To keep the theme of consent going, all the models were allowed to pick out which pieces they felt most comfortable in.
And for second-year University of Toronto student and model Emily Saso, walking the runway at ICON x RU was a far cry from photoshoots she’s done in the past.
“Working (at this event) from the start, it was all about feeling comfortable in what you’re wearing. Everyone was asking, ‘Do you feel good, do you feel like this (outfit) is you?’ A lot of shoots I’ve done in the past, people don’t ask you that,” Saso said. “I think it’s a step in the right direction to have the models feel empowered. I think if models feel empowered, it will inspire people seeing that media to feel more confident in themselves as well.”

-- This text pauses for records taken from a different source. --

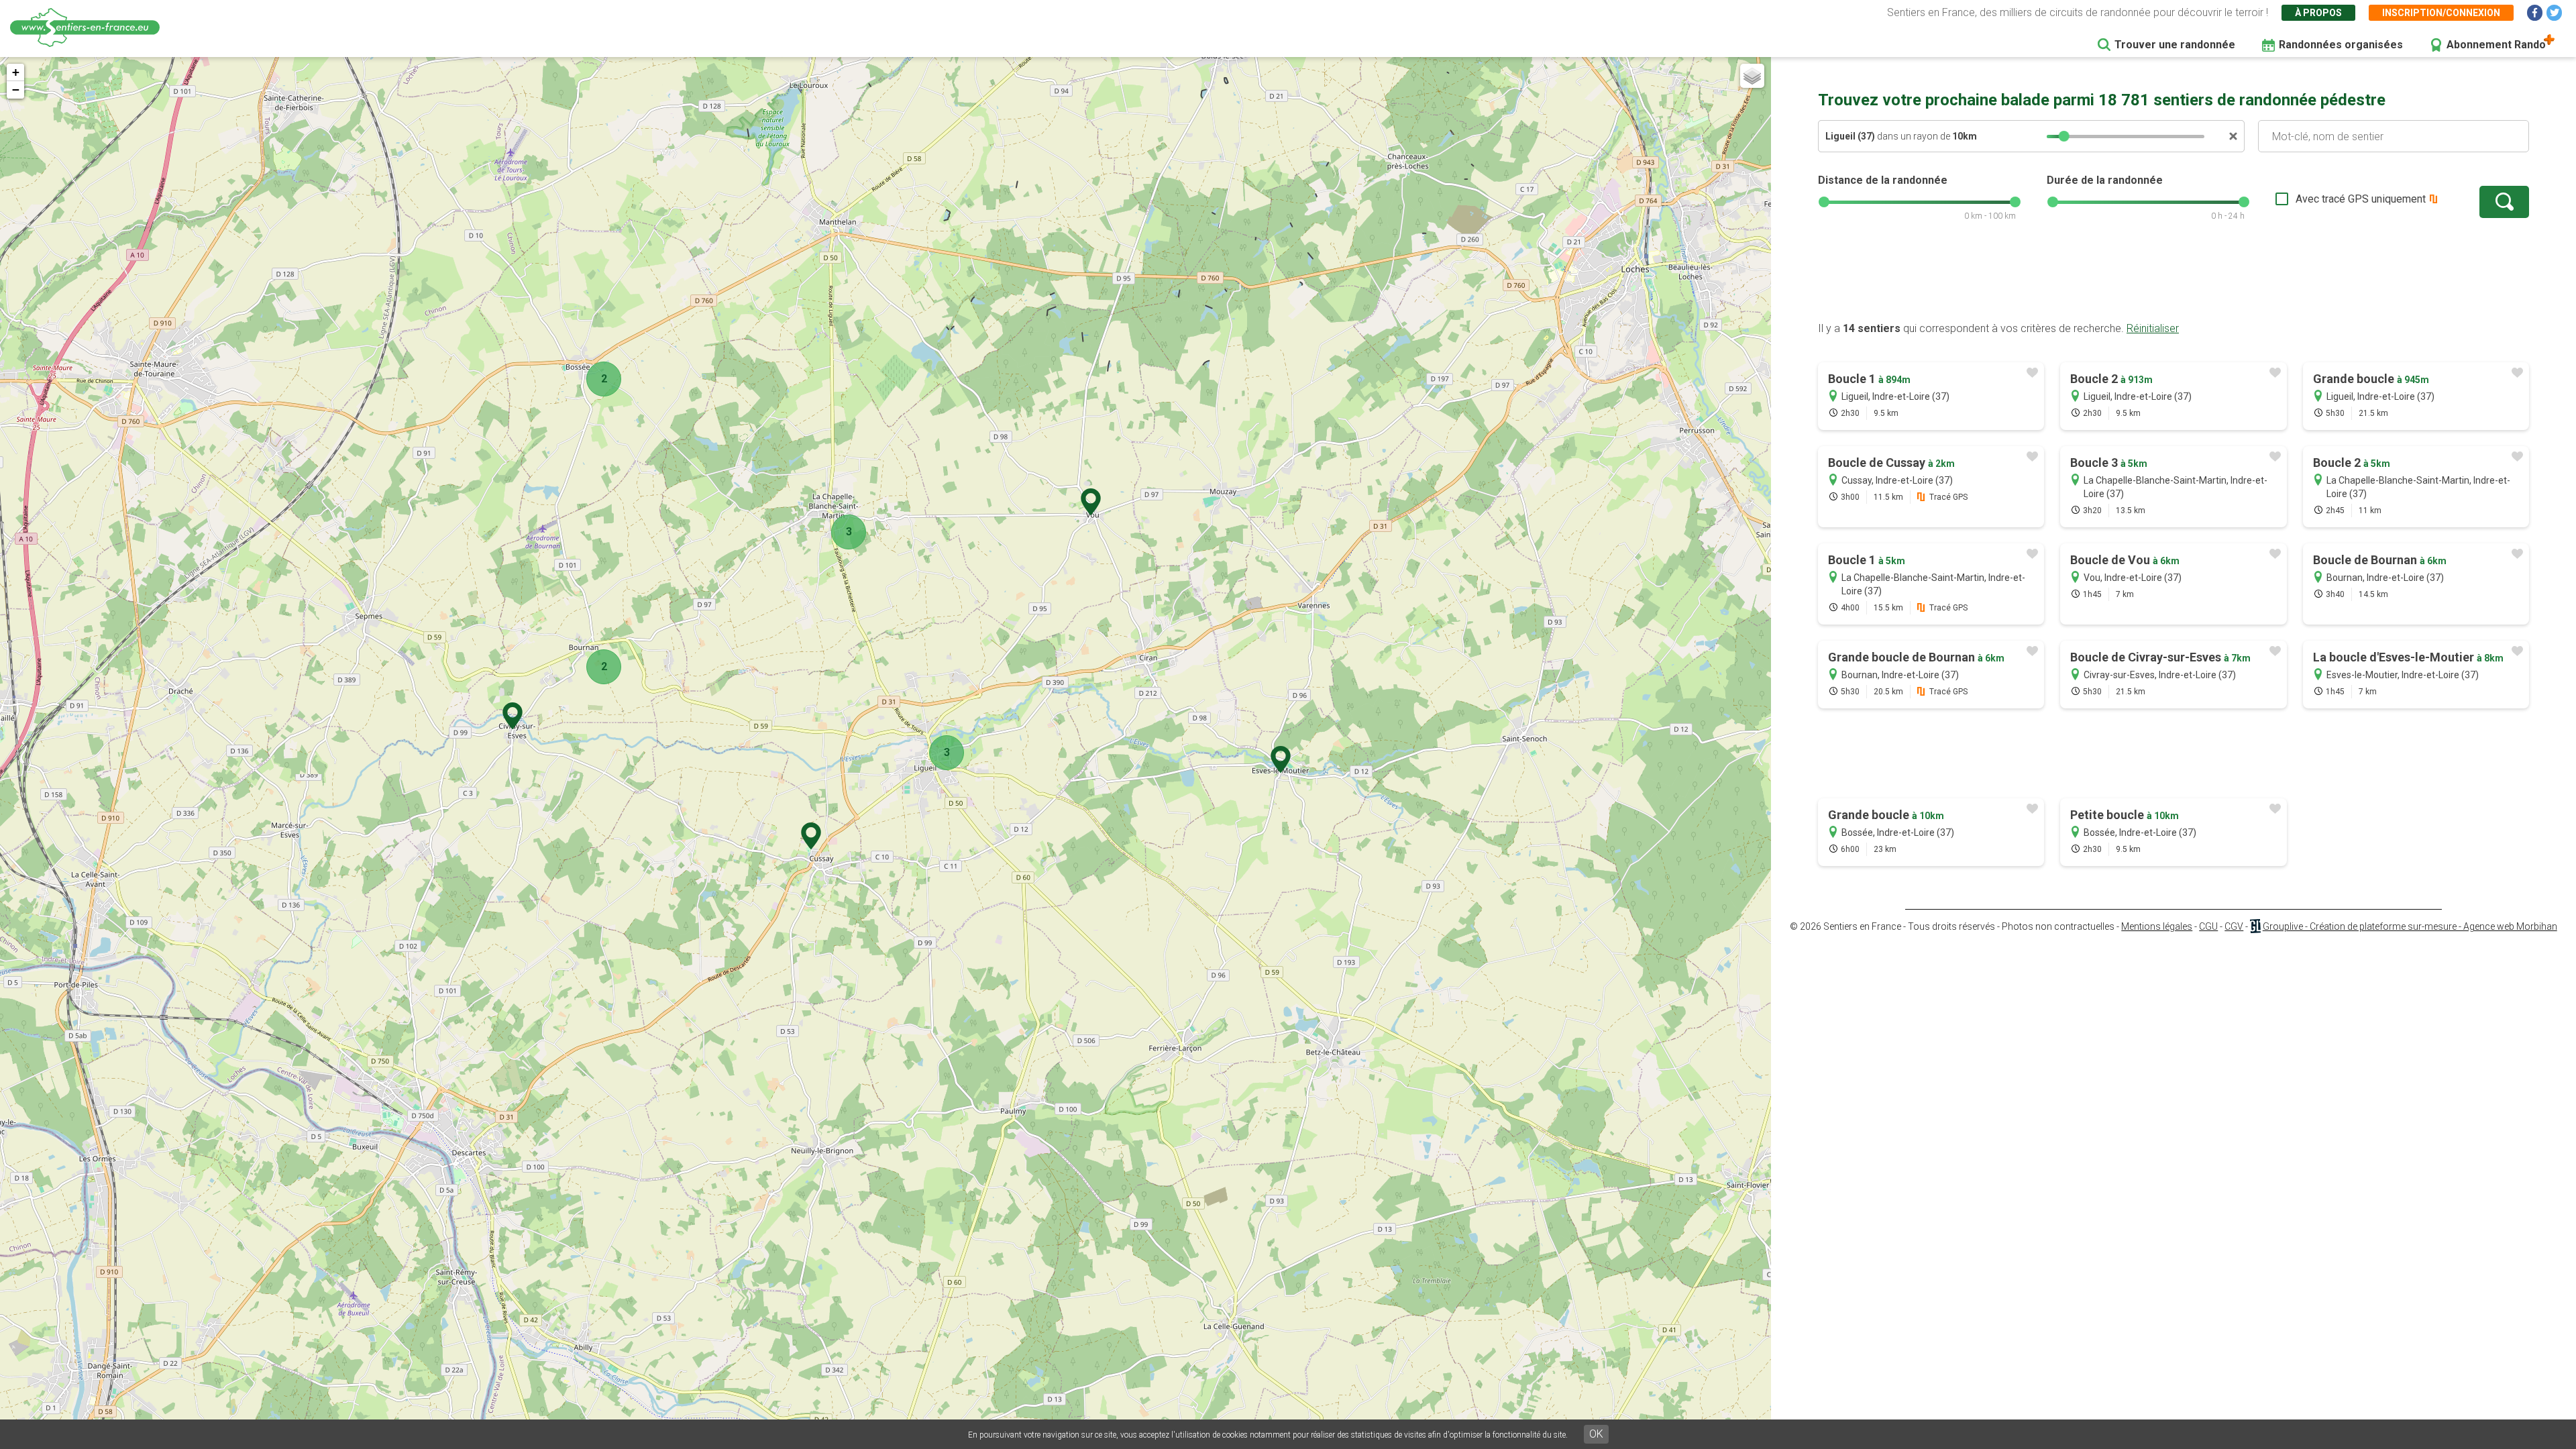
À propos (2318, 12)
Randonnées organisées (2341, 44)
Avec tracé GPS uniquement (2361, 199)
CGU (2208, 926)
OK (1596, 1434)
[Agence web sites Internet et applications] (2255, 926)
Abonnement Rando (2496, 44)
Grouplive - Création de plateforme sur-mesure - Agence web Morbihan (2410, 926)
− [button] (15, 90)
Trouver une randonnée (2174, 44)
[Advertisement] (2173, 278)
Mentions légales (2156, 926)
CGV (2233, 926)
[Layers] (1752, 76)
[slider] (2064, 136)
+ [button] (15, 72)
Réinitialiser (2153, 328)
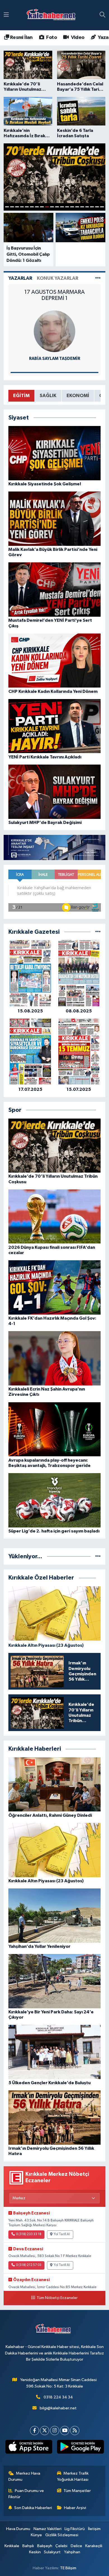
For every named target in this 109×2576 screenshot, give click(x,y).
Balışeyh (44, 2546)
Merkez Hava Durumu (24, 2476)
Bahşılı (28, 2546)
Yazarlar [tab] (20, 278)
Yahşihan (72, 2552)
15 (77, 206)
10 (52, 206)
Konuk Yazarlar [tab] (57, 278)
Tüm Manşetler (77, 2491)
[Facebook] (34, 2430)
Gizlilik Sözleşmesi (61, 2535)
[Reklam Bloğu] (54, 847)
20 (102, 206)
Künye (36, 2535)
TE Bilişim (68, 2568)
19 (97, 206)
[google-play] (80, 2448)
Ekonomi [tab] (78, 395)
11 (57, 206)
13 (67, 206)
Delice (76, 2546)
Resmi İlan (20, 37)
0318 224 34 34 (58, 2397)
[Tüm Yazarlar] (98, 278)
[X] (44, 2430)
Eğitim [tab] (21, 395)
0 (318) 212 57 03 (28, 2265)
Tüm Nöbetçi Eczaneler (57, 2298)
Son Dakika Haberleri (33, 2508)
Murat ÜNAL (55, 359)
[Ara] (102, 15)
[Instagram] (54, 2430)
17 (87, 206)
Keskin (35, 2552)
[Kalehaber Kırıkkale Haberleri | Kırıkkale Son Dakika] (53, 15)
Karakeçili (93, 2546)
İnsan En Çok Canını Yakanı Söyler (54, 292)
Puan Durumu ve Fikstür (26, 2494)
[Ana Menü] (6, 15)
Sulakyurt (52, 2552)
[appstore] (28, 2448)
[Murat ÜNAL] (54, 331)
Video (77, 37)
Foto (51, 37)
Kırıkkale (11, 2546)
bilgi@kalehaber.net (58, 2408)
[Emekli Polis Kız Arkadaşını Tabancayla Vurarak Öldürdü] (80, 227)
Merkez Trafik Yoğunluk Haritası (73, 2476)
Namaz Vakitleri (47, 2529)
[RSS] (74, 2430)
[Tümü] (98, 932)
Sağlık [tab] (48, 395)
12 (62, 206)
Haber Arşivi (75, 2508)
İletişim (94, 2529)
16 (82, 206)
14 (72, 206)
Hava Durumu (18, 2529)
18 (92, 206)
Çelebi (61, 2546)
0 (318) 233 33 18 (28, 2234)
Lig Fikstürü (75, 2529)
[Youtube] (64, 2430)
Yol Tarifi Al (62, 2234)
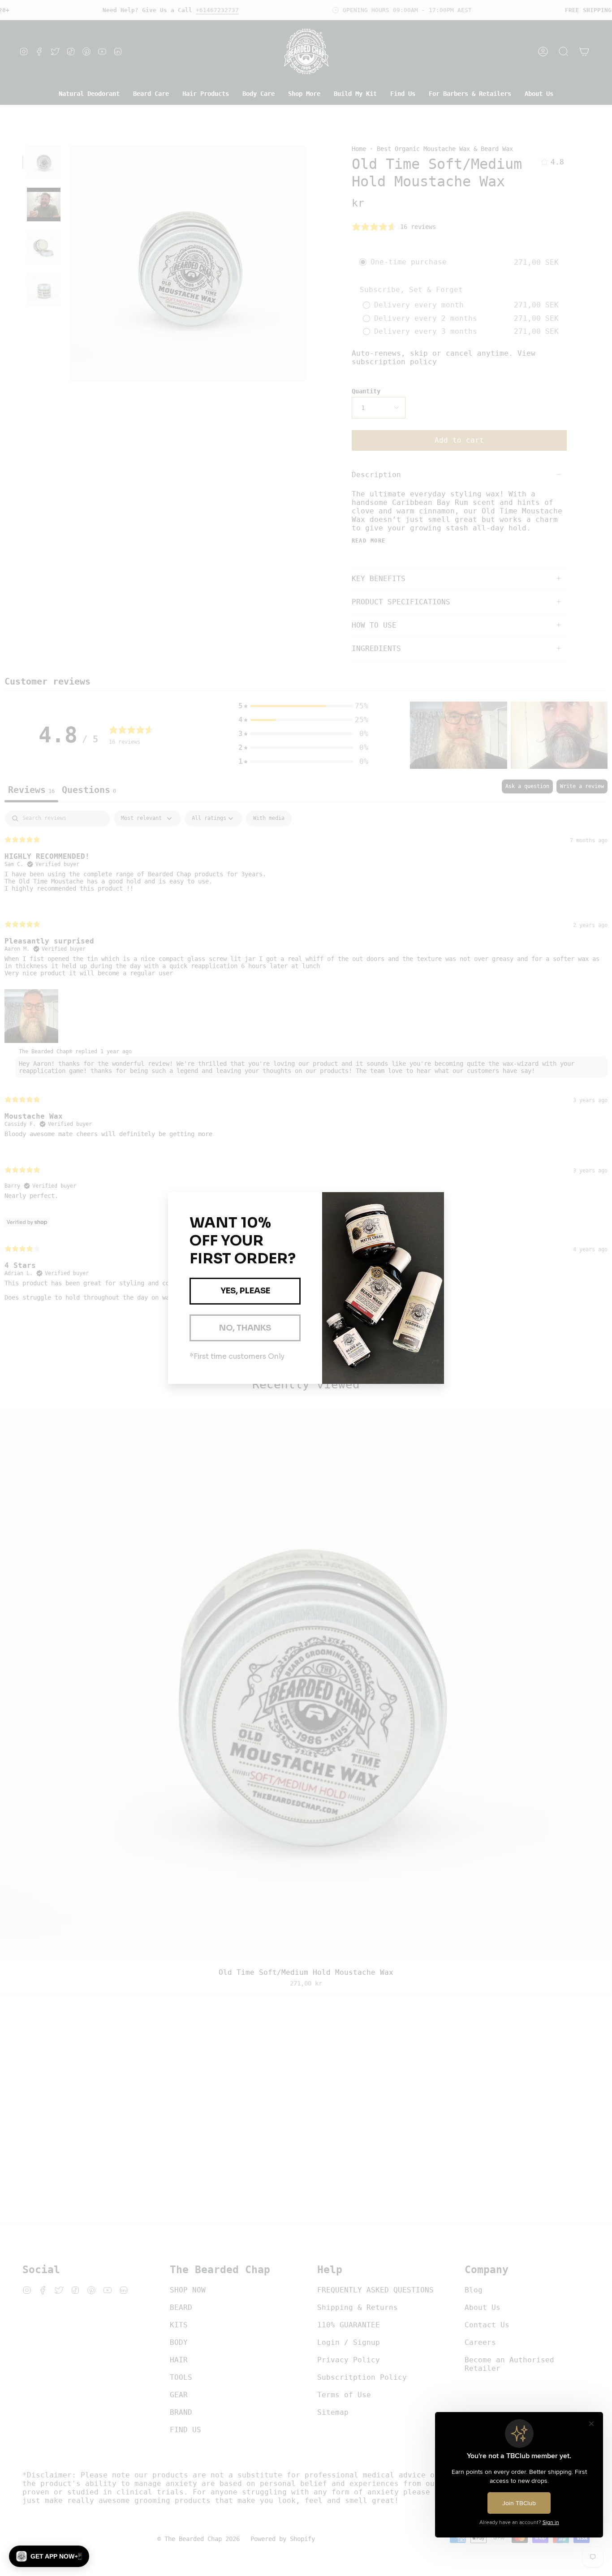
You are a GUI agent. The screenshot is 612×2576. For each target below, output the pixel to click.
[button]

For the other event co-coordinator, Kaela Gordon, having a show about consent that revolved around empowerment was essential.
“(Sexual assault) is almost looked down upon. Sometimes people (see) survivors … as something negative that’s happening in the world,” Gordon said. “But to have an event like this, it’s to look at the positives of what people can overcome and what can happen after something bad has happened.”
Although ICON x RU was technically done as a class assignment, it meant so much more than a grade for Gordon and Fransvaag-Dinelle. As the future generation of the fashion industry, the co-coordinators want to use the event as an opportunity to push for difficult conversations in the runway world.
“I really hope that people get an idea that the … fashion industry doesn’t have to be so dark. It can be more uplifting and it can be more fun,” Fransvaag-Dinelle said. “(The industry) can have these conversations and I would love to see more designers talk about issues through the lens of fashion.”